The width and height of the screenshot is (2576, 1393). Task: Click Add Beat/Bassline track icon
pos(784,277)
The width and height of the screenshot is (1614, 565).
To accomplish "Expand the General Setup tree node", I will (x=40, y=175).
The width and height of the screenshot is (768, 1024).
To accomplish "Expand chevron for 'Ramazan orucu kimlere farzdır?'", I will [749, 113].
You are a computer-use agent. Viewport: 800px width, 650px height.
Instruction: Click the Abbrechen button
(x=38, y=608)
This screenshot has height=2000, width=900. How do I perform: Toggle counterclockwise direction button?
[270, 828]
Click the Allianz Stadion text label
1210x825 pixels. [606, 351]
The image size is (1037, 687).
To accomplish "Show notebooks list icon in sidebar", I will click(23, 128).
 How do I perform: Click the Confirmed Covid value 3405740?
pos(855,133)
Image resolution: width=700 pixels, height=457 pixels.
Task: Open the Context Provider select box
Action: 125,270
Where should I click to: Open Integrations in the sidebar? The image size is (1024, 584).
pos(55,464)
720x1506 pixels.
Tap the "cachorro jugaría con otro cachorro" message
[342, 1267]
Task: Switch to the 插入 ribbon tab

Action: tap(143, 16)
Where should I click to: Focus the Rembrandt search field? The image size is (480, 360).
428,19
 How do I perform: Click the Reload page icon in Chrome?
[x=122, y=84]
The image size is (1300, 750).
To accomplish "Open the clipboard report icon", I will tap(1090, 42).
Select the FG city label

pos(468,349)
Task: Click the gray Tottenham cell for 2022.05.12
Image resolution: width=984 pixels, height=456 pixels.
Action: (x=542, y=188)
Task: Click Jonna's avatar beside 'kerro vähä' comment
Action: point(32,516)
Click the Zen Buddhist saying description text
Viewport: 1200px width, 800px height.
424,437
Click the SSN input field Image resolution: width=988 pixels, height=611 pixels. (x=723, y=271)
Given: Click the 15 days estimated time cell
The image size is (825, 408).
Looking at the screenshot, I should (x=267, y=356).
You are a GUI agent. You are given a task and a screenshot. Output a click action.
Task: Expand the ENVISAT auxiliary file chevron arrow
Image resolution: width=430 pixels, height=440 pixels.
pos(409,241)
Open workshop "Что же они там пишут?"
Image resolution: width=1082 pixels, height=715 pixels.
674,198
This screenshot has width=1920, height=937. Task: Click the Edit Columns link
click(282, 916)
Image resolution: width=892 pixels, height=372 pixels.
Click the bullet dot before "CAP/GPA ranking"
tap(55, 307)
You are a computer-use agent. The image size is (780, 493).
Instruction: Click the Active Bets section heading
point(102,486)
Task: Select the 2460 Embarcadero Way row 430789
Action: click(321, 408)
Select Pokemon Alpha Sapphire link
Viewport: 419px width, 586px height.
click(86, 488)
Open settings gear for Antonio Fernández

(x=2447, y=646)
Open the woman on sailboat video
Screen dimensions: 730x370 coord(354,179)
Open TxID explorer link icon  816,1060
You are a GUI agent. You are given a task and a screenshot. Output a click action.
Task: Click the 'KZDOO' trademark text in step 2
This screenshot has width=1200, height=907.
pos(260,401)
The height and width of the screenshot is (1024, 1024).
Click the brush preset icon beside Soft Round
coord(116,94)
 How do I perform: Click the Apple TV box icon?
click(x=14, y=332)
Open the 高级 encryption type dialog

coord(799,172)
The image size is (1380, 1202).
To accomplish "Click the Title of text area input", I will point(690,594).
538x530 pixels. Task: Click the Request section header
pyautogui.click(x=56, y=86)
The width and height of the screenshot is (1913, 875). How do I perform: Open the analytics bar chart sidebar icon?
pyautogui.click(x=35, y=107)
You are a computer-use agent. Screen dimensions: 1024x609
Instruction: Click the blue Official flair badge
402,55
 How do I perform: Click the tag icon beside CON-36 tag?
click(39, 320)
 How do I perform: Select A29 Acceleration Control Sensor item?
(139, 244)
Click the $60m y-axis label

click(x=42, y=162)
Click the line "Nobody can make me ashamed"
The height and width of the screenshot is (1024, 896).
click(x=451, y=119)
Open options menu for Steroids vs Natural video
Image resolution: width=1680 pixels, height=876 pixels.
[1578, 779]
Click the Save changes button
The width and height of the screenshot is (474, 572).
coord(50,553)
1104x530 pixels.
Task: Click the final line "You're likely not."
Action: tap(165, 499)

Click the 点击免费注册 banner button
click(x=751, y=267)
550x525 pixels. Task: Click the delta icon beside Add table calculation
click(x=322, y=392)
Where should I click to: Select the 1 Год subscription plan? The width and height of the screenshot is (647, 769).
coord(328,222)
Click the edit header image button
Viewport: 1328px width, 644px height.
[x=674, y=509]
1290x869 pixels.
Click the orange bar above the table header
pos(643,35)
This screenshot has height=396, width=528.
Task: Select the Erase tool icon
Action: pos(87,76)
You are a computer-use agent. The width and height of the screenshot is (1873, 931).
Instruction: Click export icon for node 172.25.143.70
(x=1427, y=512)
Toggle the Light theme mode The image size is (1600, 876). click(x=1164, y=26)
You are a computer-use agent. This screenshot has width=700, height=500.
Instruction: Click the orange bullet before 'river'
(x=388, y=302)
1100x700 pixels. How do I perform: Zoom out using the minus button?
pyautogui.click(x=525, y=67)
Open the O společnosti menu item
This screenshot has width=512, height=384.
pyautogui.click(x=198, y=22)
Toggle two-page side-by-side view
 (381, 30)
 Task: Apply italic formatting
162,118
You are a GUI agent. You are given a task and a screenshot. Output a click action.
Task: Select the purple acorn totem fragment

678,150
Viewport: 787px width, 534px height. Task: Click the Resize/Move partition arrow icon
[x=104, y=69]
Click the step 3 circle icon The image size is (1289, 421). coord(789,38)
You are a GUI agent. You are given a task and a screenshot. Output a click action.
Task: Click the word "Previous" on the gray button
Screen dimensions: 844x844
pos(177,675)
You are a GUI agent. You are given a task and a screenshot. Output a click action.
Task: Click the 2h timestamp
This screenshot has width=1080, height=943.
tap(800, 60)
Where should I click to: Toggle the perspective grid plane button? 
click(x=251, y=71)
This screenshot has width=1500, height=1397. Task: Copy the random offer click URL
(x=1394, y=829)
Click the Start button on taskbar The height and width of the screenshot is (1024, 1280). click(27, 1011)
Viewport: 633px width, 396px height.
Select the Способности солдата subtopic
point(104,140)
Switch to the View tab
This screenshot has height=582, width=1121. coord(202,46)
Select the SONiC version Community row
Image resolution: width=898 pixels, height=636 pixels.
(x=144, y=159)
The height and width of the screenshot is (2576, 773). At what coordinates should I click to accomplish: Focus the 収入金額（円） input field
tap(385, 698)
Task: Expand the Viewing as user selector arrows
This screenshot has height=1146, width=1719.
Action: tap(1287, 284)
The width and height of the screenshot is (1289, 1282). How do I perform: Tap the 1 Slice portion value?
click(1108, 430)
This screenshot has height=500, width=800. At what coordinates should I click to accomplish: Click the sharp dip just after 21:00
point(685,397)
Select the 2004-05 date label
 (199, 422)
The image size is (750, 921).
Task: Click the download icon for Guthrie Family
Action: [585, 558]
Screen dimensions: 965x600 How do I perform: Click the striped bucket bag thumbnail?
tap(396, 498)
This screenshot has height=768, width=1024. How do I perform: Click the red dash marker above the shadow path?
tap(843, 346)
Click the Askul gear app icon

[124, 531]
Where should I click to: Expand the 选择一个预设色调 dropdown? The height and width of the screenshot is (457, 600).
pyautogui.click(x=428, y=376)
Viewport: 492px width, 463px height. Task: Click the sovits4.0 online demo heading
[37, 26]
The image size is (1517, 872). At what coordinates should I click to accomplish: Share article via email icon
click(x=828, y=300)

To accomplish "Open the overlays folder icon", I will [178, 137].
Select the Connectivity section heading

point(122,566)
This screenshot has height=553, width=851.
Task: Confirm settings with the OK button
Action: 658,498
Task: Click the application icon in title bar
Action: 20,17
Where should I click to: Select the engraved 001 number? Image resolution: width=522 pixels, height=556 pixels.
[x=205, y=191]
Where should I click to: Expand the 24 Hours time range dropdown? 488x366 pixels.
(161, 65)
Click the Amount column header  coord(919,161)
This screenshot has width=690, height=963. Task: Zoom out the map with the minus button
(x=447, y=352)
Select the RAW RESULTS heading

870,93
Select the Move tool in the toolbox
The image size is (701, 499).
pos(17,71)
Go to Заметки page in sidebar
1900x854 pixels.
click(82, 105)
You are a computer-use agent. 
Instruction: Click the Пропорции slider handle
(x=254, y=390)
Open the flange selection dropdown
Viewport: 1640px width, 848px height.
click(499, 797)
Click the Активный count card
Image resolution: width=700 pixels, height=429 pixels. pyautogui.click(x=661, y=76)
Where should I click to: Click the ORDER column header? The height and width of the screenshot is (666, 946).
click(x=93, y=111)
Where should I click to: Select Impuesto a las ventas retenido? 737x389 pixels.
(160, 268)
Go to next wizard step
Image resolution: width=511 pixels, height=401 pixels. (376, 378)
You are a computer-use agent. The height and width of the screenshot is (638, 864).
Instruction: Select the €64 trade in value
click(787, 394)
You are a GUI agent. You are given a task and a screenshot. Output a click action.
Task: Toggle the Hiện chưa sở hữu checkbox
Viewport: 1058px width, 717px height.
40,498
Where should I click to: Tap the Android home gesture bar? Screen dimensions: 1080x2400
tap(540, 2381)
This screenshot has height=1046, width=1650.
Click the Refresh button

About this task
Quote the data above verbatim from its first line to the line that includes "You are a computer-use agent. Viewport: 800px", with both boundary lines retained.

Problem solution
The width and height of the screenshot is (2576, 1393). Task: Click Add Beat/Bassline track icon
pos(784,277)
The width and height of the screenshot is (1614, 565).
To accomplish "Expand the General Setup tree node", I will (x=40, y=175).
The width and height of the screenshot is (768, 1024).
To accomplish "Expand chevron for 'Ramazan orucu kimlere farzdır?'", I will [749, 113].
You are a computer-use agent. Viewport: 800px width, 650px height.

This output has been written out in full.